Electrochemical reduction of nitrate (NO₃RR) is emerging as an efficient alternative method for decentralized ammonia (NH₃) synthesis. However, the selectivity of nitrate reduction towards ammonia suffers from competitive hydrogen evolution owing to its preferred thermodynamics of hydrogen evolution. Generally, the localized electronic structure of active species is crucial for the adsorption of pivotal intermediates, thus altering catalytic efficiency and selectivity. Herein, monodispersed iron atoms were precisely anchored onto ultrathin TiO₂ nanosheets (Fe₁–TiO₂), bringing iron and titanium into close proximity and forming asymmetric Fe–Ti atom pairs. It yielded a maximal NH₃ faradaic efficiency of 90.1% and production rate of 2.2 mmol per hour per mg of catalyst (mmol h⁻¹ mg⁻¹), surpassing the performance observed over symmetric Ti–Ti pairs in bare TiO₂. Theoretical calculations elucidated the intrinsic charge transfer within the Fe–Ti atom pair, which significantly enhanced the selective adsorption of nitrate rather than hydrogen.
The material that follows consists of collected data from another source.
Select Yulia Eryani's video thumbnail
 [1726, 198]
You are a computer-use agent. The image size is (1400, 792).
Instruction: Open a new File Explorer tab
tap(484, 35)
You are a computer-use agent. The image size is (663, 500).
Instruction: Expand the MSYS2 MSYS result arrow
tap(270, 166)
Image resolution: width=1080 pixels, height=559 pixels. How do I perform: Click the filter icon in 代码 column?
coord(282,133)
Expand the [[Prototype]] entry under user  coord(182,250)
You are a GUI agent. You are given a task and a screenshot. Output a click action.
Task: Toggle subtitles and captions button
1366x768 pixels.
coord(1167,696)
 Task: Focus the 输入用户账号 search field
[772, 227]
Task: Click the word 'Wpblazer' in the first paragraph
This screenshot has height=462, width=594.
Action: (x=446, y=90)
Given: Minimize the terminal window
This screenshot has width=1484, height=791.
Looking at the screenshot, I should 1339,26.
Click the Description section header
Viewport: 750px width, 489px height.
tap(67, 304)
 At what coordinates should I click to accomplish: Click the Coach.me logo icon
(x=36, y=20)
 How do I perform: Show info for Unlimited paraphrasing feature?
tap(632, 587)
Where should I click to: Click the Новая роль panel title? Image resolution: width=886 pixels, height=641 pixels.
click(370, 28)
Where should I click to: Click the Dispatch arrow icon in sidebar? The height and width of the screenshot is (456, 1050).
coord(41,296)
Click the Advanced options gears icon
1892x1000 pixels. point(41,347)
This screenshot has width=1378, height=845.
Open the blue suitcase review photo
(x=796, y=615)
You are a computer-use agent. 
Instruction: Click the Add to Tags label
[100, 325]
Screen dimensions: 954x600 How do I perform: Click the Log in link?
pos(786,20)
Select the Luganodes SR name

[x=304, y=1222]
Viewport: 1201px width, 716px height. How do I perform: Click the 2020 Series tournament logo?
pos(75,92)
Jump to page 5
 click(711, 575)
Moreover, in situ infrared spectroscopy and theoretical calculations clarified that the delocalized electrons within the Fe–Ti pairs could effectively transfer to the antibonding orbital of nitrate and synergistically promote kinetic N–O activation. Consequently, the asymmetric Fe–Ti pairs within Fe₁–TiO₂ substantially promoted the optimal catalytic activity for nitrate reduction.